A combination MC, producer and political mouthpiece, Mr. P Chill has created hip-hop since, he says, he was about 12 or 13. His first release was a cassette single in July of 1992, and to this day he's got a throwback flow layered over DIY production. Take "Funk 25," his newest single released in celebration of that past 25 years hustling: The beat has a pop hook, but it's gritty; the vocal cadence feels more late-1980s. It's sick.
"I became politically aware at a younger age," he expands, "because a lot of the music I listened to was politically inspired hip-hop like Chuck D or Ice-T, and as I got older, as I started to perform more, I started to feel like I had the platform to really be saying something."
He grew up in a mostly-white neighborhood in Sacramento, but as a bit of an outcast.
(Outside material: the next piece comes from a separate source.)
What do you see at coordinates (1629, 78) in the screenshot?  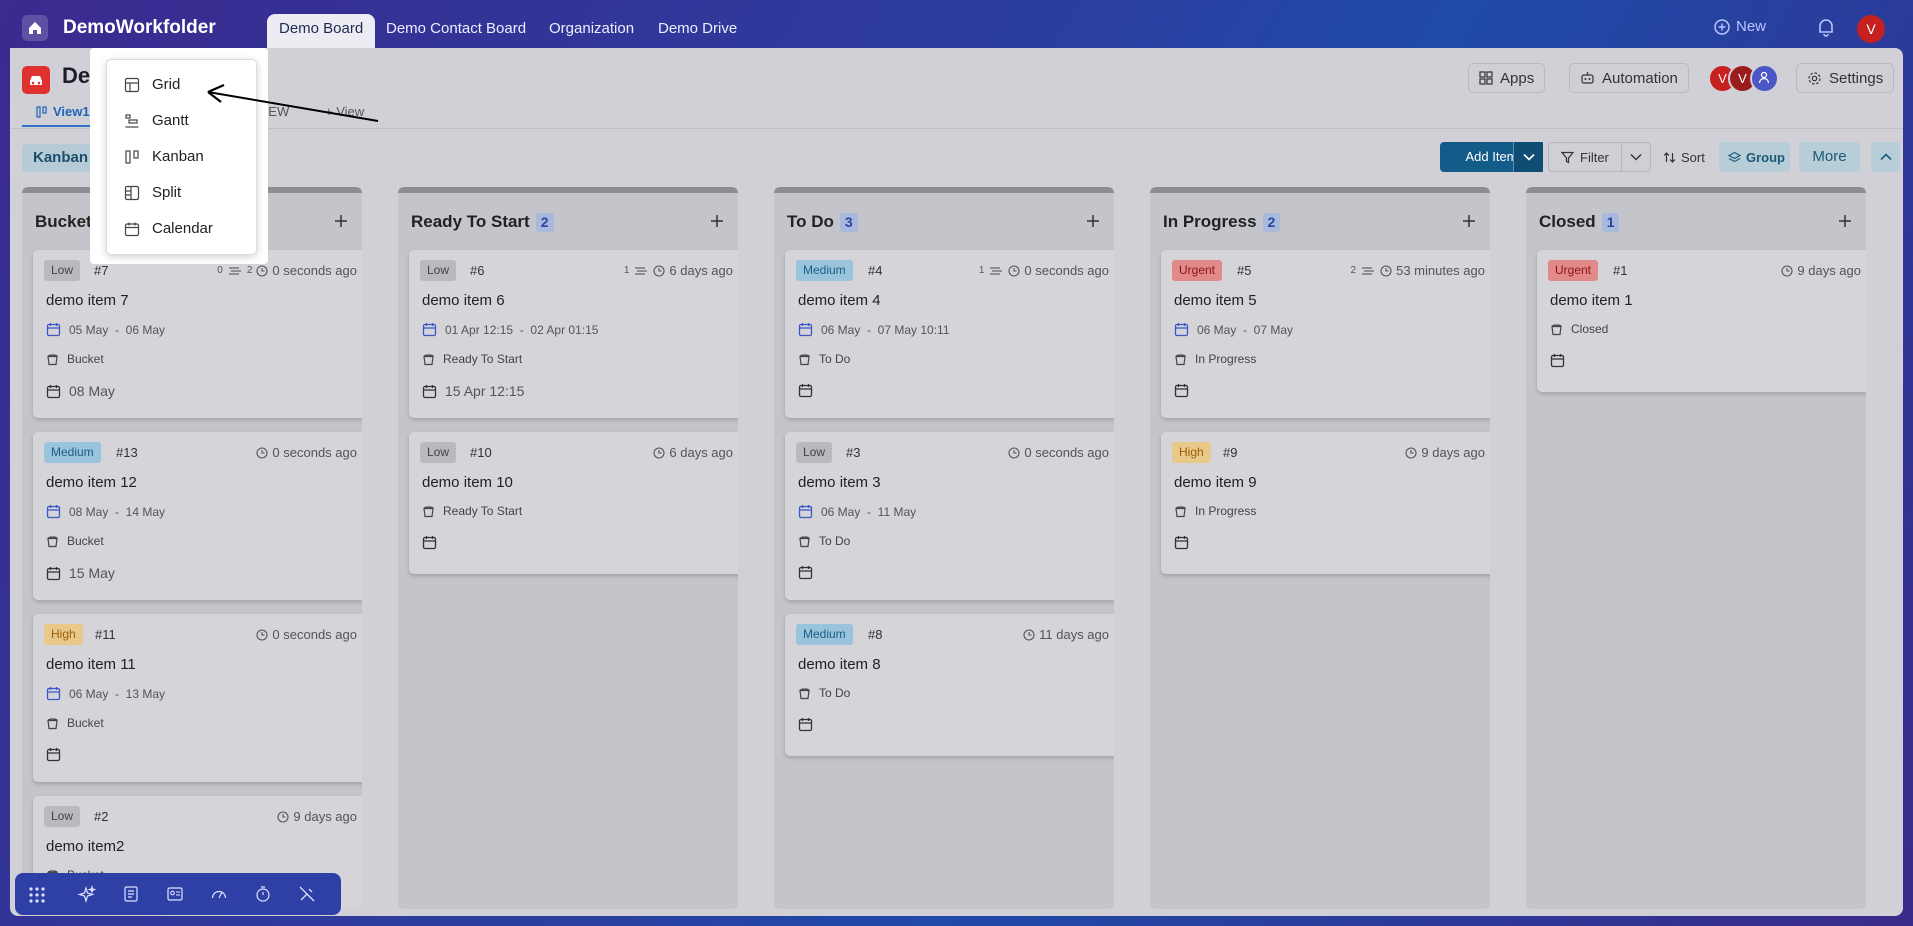 I see `automation-button: Automation` at bounding box center [1629, 78].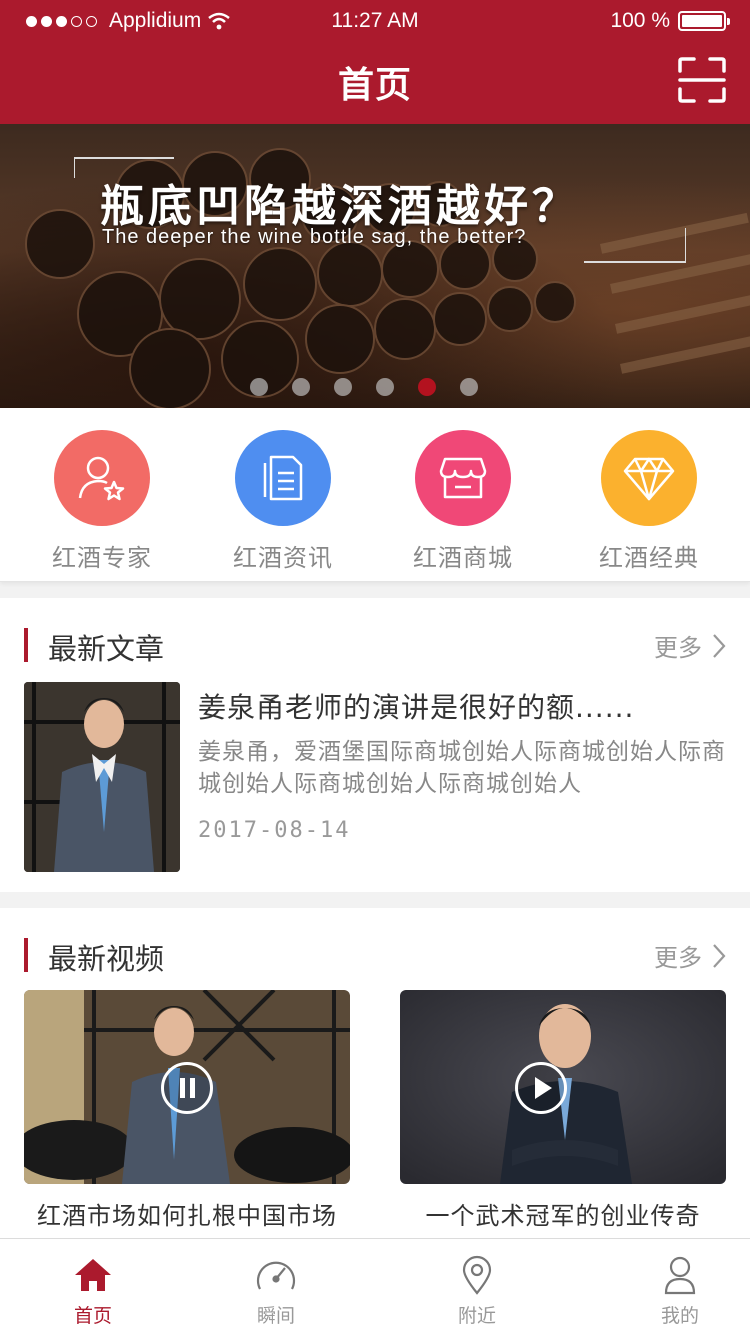  I want to click on battery-icon, so click(704, 21).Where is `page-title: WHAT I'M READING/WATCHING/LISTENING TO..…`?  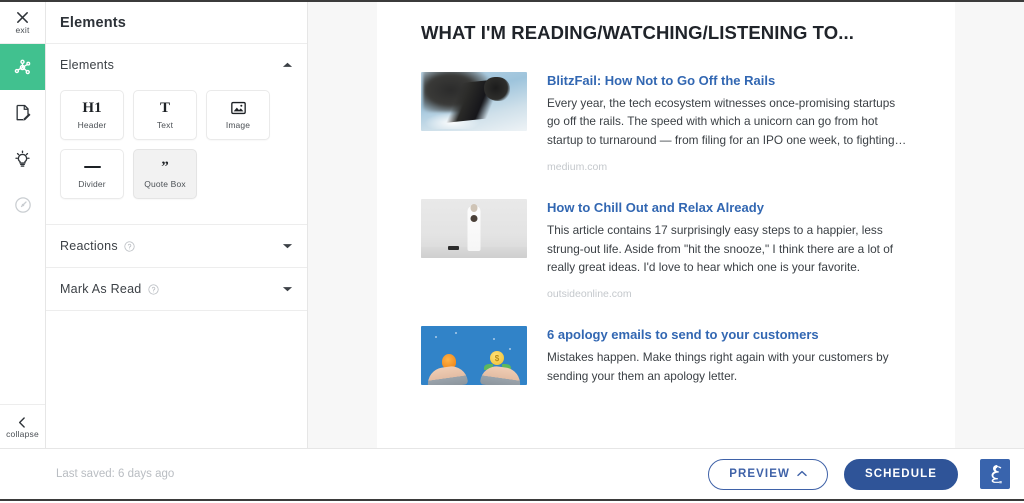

Either bullied or ignored by the kids in his neighborhood, P Chill turned to hip hop "for the storytelling and the realness. … Looking back, I was disenfranchised and never accepted, so I think the political hip-hop and rap spoke to me because of the anger."
This is evident throughout his body of work, but nothing hits quite as hard as "Dear Crooked Cop," a short yet hard-hitting beef track released earlier this year in response to rising police violence in an already explosive era. "You inflict pain in the name of holding justice," he raps with a barely subdued rage. "The far right says they had it coming. Really? A death sentence for running?"
Of course, P Chill understands this may be difficult for some to swallow, but he'd rather focus on something real than crank out poppy fluff. "It really bothers me when I hear people with no substance in their songs, especially if they've achieved mainstream success," he says. "I guess it's not up to me to judge them, but I try to use my platform to really be saying something."
This has become an even more important ethos during the Trump presidency. "Sometimes it really gets me down, but sometimes it gets me really fired up," P Chill says. "There are days when I've wanted to go out and create, but I'll feel helpless—I keep thinking I'll wake up." In his younger days, he'd have been out in the streets protesting, but now, he says, his music is the message. "I don't deserve or expect any praise for what I'm doing, I'm just trying to change the world in a positive way," he says. "Younger P Chill probably would have had something different to say, but as I get older, if I'm gonna keep with that kind of attitude and keep judging my success based on what other people are thinking of the music—no. That's just gonna break your heart."
Life Sentence Tour with Mr. P Chill, Mr. Hooper and Cleen
Saturday Oct. 28. $5. The Underground, 200 W San Francisco St.